In the face of solid chances of the US and global recession, gold has emerged as a shining star in the investment world once again. With its reputation as a safe-haven asset, the precious metal witnessed a remarkable rise at the start of May.
However, some key economic metrics have not been in line with experts’ expectations, disrupting the previous macroeconomic circumstances.
Namely, gold prices edged lower on Wednesday, May 31, heading for a first monthly decline for the first time in three months as expectations of an imminent dovish pivot by the Federal Reserve continue to fade.
The bullion slipped around 0.1% below $1,958 per ounce in morning hours, extending its May declines to more than 1.5%. At the current price level, the precious metal remains $120, down from the near-record high it reached earlier this month.
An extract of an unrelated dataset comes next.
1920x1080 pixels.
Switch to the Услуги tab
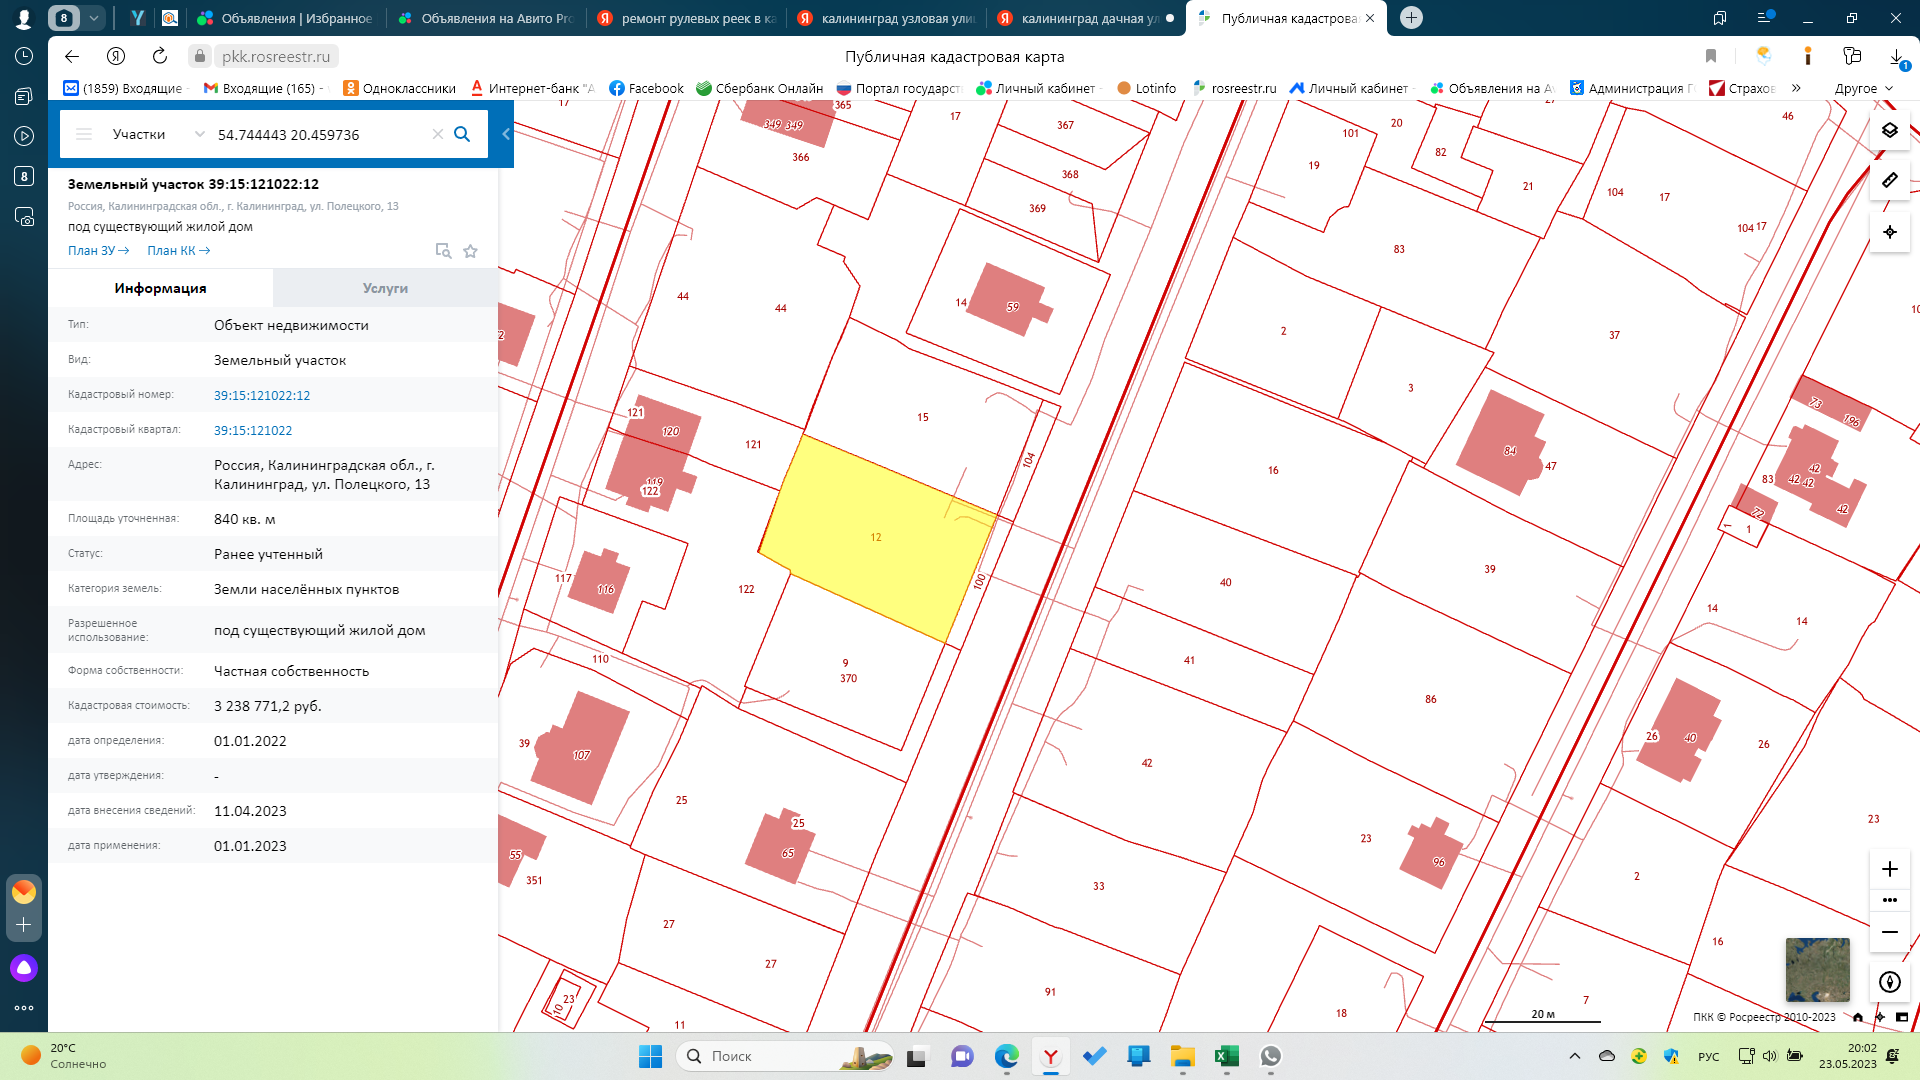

Meanwhile, US gold futures held their ground at $1,976.
Year-to-date, gold prices are still up roughly 7.5%, driven by the uncertainty around global economic growth and recession risks. Considering that gold is known as a safe-haven asset and a hedge against inflation, it is no wonder the bullion enjoyed some significant gains this year.
Why did gold prices drop in May?
However, gold might be slated for a tougher couple of months, primarily due to a strengthening dollar and rising odds of another interest rate hike in June.
Investors and other market watchers were hoping that the interest rate hike in May would be the last one for a while, given that inflationary pressures are abating. But expectations by Wall Street economists changed after two key pieces of economic data came higher-than-expected last week, including the gross domestic product (GDP) growth, and the Personal Consumption Expenditures price index.
Edward Gardner, a commodities economist at Capital Economics, believes that gold would “probably remain at its current level over the next few days” due to persisting demand for safe-haven assets.
In the near term, the yellow metal to continue facing headwinds from a stronger dollar and increasing changes that Fed will continue raising rates.